As the Washington Post reported:
“Many in the far-right group had begun to grow uncomfortable with Greene’s participation after she threw her full support behind McCarthy this year. Greene had made the decision, The Washington Post previously reported, to position herself as a conduit of demands from the hard-right to Republican leadership, in hopes of advocating for conservative priorities while maintaining good relationships with both sides.”
Greene’s removal is the most visible sign yet of the fundamental contradiction at the heart of the modern Freedom Caucus.
A group organized around members who love publicity and are willing to do whatever it takes to get noticed is not going to be a group that sticks around for the long haul.
The power of the Freedom Caucus, such as it was, was that when they voted as a bloc they could keep Republicans — when in the majority — from getting what they wanted. Which gave them power.
As the group devolved into a series of personalities all angling to be the big dog, it lost that unity that made it an effective force earlier in its existence.
Which makes the stories of its demise — or at least its fracturing — have the feel of inevitability. Increasingly, there was nothing at the center of the Freedom Caucus aside from egos. And egos don’t make a coalition.
The travesty is that some of the members of the so-called Freedom Caucus are still in Congress and given any credibility. A number of the members of this group (in my belief) actively participated in the effort to subvert the Constitution and overturn the election.
Scott Perry was engaged in the effort to install Jeffrey Clark as the acting head of the DOJ, to raise questions about the integrity of at least the Georgia Elections, hoping ultimately to submit the fake electors in GA.
Perry, Roy, Biggs, Brooks, MTG, Jordan and others were part of the group working with a few senators and the White House to coordinate the effort to object to the Electors from the swing states, hoping to either: throw out the certification on January 6; submit fake electors; throw those states elections into enough chaos that each statehouse would be allowed to reconsider their elections; and/or create enough confusion that the election certification was halted, and the election would then be decided by a vote in the House of Representatives, as allowed under the Constitution. Members of the Freedom Caucus were the "R Congressmen" Trump referred to when he asked Jeffrey Rosen (Head of DOJ), Richard Donoghue and others on Dec. 27, 2020 to "Just say the election was corrupt + leave the rest to me and the R Congressmen." per Richard Donoghue's notes. Yes, this effort was a long shot (the ultimate "Hail Mary"), and they needed Pence to help - the effort to pressure Pence was a part of the entire scheme.

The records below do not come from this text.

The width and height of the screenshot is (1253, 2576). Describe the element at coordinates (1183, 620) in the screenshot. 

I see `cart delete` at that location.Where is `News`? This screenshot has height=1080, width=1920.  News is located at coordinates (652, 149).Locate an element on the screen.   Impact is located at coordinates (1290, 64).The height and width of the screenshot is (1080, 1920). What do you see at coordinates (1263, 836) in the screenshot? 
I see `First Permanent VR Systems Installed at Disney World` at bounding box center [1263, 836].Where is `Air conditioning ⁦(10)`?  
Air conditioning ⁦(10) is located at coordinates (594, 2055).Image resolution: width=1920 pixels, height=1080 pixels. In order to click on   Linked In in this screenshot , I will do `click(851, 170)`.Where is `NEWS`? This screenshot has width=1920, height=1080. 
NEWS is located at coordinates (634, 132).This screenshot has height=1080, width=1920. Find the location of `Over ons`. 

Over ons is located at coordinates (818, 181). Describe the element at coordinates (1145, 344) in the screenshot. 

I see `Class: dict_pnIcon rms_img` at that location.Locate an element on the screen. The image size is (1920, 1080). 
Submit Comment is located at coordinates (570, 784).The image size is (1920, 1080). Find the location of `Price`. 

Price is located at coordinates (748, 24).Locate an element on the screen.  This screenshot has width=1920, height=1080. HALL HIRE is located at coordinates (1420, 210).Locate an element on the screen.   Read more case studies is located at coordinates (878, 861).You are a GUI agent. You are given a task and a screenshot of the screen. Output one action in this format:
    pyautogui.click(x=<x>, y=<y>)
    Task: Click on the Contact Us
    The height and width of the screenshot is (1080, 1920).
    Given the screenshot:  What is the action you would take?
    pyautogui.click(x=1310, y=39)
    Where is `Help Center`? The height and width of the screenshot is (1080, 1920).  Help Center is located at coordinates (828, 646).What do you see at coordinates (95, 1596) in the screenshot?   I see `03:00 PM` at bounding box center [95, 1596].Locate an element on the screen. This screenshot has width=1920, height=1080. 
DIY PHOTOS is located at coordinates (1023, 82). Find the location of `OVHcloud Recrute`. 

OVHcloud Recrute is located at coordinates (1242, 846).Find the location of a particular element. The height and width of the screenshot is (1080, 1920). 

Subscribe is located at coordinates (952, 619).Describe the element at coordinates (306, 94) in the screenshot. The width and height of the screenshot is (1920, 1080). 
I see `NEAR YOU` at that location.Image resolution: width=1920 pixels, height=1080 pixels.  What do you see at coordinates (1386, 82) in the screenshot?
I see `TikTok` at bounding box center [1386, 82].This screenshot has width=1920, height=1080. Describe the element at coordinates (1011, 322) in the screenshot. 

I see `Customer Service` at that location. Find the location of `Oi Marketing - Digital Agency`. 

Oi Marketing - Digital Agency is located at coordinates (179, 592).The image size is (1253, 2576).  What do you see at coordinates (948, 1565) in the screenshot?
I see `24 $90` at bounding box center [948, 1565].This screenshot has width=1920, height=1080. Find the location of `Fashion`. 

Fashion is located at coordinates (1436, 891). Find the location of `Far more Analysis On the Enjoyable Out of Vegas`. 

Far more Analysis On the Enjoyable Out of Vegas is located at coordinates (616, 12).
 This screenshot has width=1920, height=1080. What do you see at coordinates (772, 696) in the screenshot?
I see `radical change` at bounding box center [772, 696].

Members of this group actively engaged in trying to overturn the will of the people as determined by a free and fair election - why should they have any standing or credibility? Why are they not being held to account? And it should not matter what party one is with - their actions were wrong, regardless of party or affiliation.
And what is our reward? This group will now endeavor to shut down the Government during budget negotiations. Why, because they believe they can, and enjoy being oppositional to anything the current administration does. Unfortunately, we are the ones who will continue to pay the price for their brand of performative politics.
They offer nothing in terms of substance. I would submit that they never really have, but that point could certainly be debated. And, from a practical standpoint, it really makes no difference if MTG is a "formal member" of the "Freedom Caucus" or not. She's a like-minded individual.